Observe that inserting blank lines, aligning the names of identifiers and descriptive text, and indenting and formatting closing parentheses in the sums makes the code much easier to read and understand (both now and in the future) and is well worth adopting as standard practice when writing GAMS code.

Other Suggestions

We will complete this tutorial by offering some other useful suggestions that may help modelers develop their own conventions.

Even though GAMS is case insensitive, it is advisable to establish some convention on the use of upper and lower case letters. For example, Paul N. Leiby (currently at Oak Ridge National Laboratory) uses lower case for texts and comments, and upper case for GAMS reserved words and variable and parameter names. The casing used when an identifier or label is first encountered in a GAMS program is the casing stored by GAMS and used in subsequent outputs like the listing file or a GDX file. Any casing can be used (so noWhere is equivalent to nowHere) but the casing stored is determined by first use.

A similar situation holds for label quoting: the type of quotes stored (if any) are determined by first use.

Note that the dollar control option $onSymList will cause a list of all identifier names to be displayed in the compilation output of the output file. This list may be used to review the spelling and casing of the identifiers as they will appear in output files. Similarly, the dollar control option $onUELList will cause an ordered list of all labels to be displayed in the compilation output of the output file. This is useful for checking both the case and order of the labels used in the GAMS program. For more on issues related to label ordering, see section Ordered and Unordered Sets.

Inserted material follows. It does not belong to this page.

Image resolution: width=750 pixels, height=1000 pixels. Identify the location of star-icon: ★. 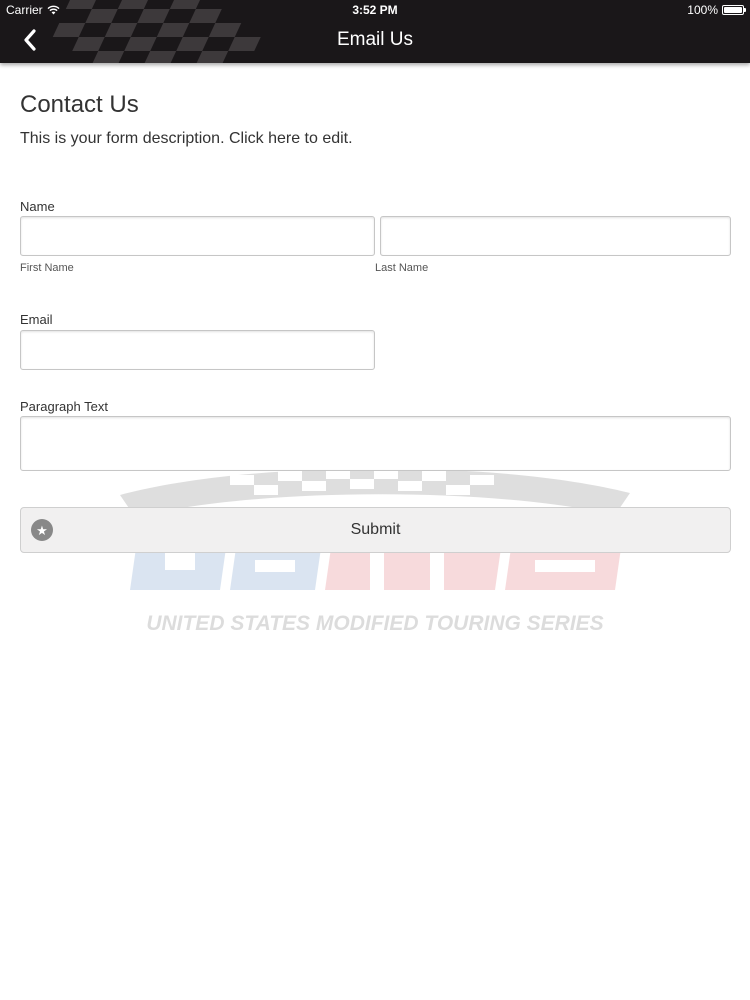
(42, 530).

To keep track of the data types of identifier names, some modelers always start set names with s_, names of parameters with d_ (for "data"), variables names with v_ and equation names with e_.

Some experienced GAMS users always surround explanatory text with quotes: this makes the text stand out, prevents it from being interpreted as a label or identifier, and allows special characters like $, - and & to be used.

If a file is used by several modelers and is updated occasionally, a file modification log at the top of the file will be in order. It should contain the following information: the modification date, version number, modification(s) made and who made the modification. For example, a set called version may be used to keep track of the dates the input files were modified:

Set version(*,*,*,*);
. . .
version("my_file","May","19","2016") = yes;
version("my_include_file","Sep","30","2016") = yes;
. . .
display version;

Note that the display statement will generate a display of all elements of the set version, each indicating on which day a component of the model was modified.